The confluence of these factors results in what economists call market failure, where there is inefficient production and distribution of goods and services within a free market resulting from the fact that the individual incentives for rational behavior do not lead to the best outcomes for a group (or society). This has become especially apparent as the economic underpinnings for commercial journalism in many parts of the world, including the United States, have been significantly challenged by sociotechnical disruptions.
For example, the newspaper advertising market enjoyed robust growth from 1950 to 2000, and then declined to the 1950 levels in the next 12 years alone. Consequently, newsroom employment in the United States declined by 51% between 2008 and 2019. Additionally, hundreds of small community newspapers in the United States have been forced to close, creating a situation where in 2019, almost half of U.S. counties had a single local newspaper (that was often only published weekly). The coronavirus pandemic of 2020 only increased those economic pressures: A third of U.S. newspapers experienced layoffs that year, with large-circulation newspapers being most affected.
This has required commercial newsrooms to significantly rethink how to serve their civic objectives while remaining economically viable — efforts that have, at least recently, guided them toward further diversifying their revenue models in order to make up for drastic losses in advertising. Even among local and national television journalism outlets, which have been less affected by those trends, there are more intense economic (and political) pressures to move away from expensive public-service journalism. There have been many calls to address the market failures within journalism, but the challenge has persisted.

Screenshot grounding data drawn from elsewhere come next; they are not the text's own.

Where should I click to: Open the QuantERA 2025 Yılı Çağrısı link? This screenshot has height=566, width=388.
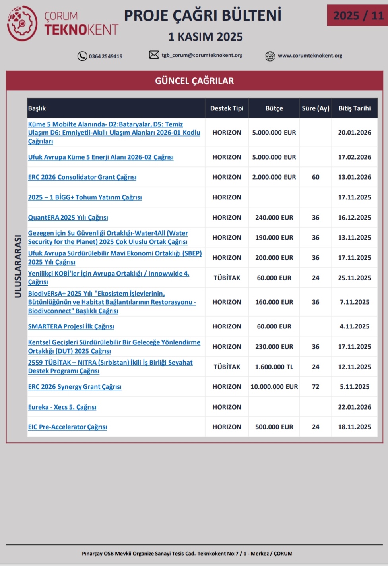coord(68,218)
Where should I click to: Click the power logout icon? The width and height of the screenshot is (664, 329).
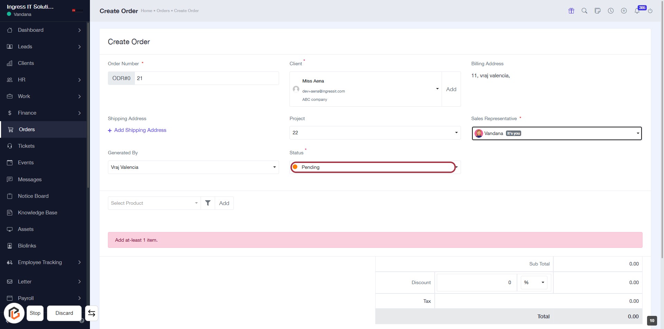pos(650,11)
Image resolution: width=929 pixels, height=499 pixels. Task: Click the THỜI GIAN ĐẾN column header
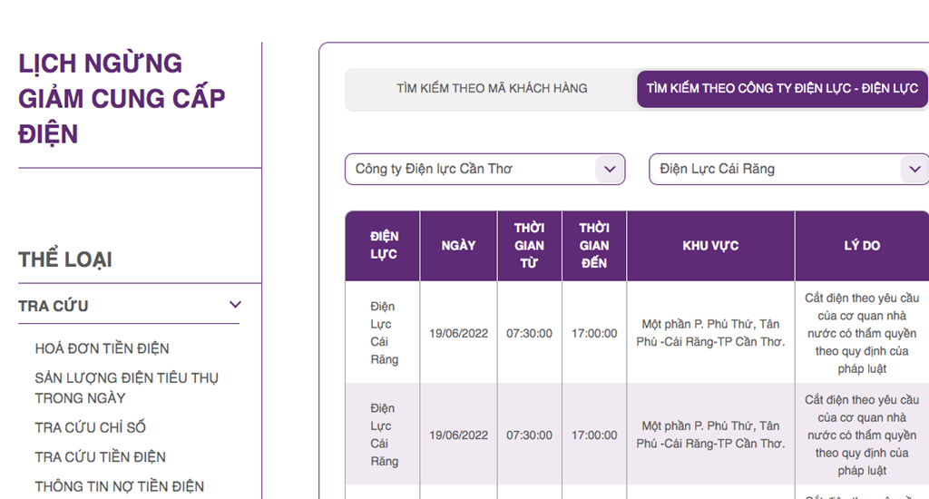tap(594, 246)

News is a unique commodity in that it often has a short lifespan, it is easily copied, and its supply does not diminish as it is consumed.

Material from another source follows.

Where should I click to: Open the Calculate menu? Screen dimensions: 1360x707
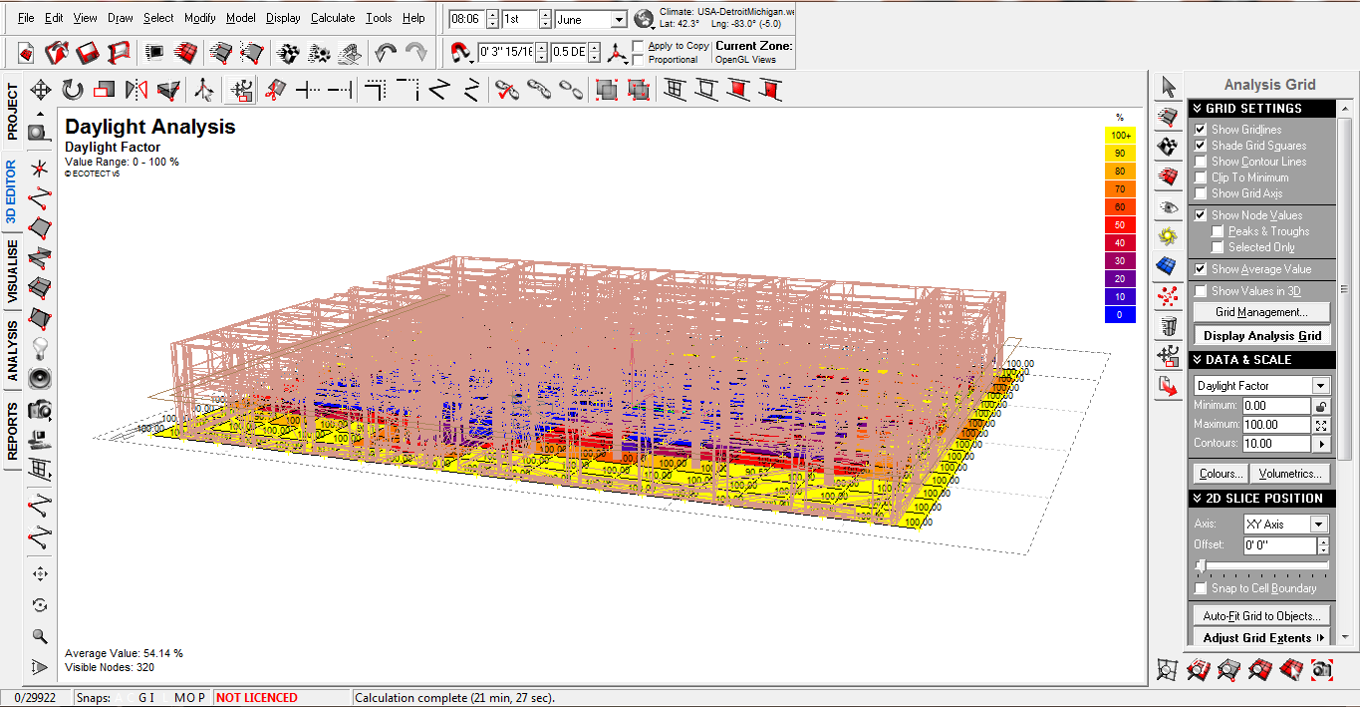tap(332, 18)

Commercial journalistic organizations often serve two markets at the same time: audiences and advertisers. Advertisers subsidize the content that audiences need and audiences give advertisers the attention they seek.
Historically, professional, commercial journalistic organizations separated journalists from business-people by creating a metaphorical ‘wall’ in the newsroom that promoted newsroom independence and autonomy.
In many countries, including the United States, commercial journalism operates within a context of market failure in terms of serving of the public good. A number of happy coincidences allowed that system to work reasonably well for many decades. However, those coincidences no longer hold true.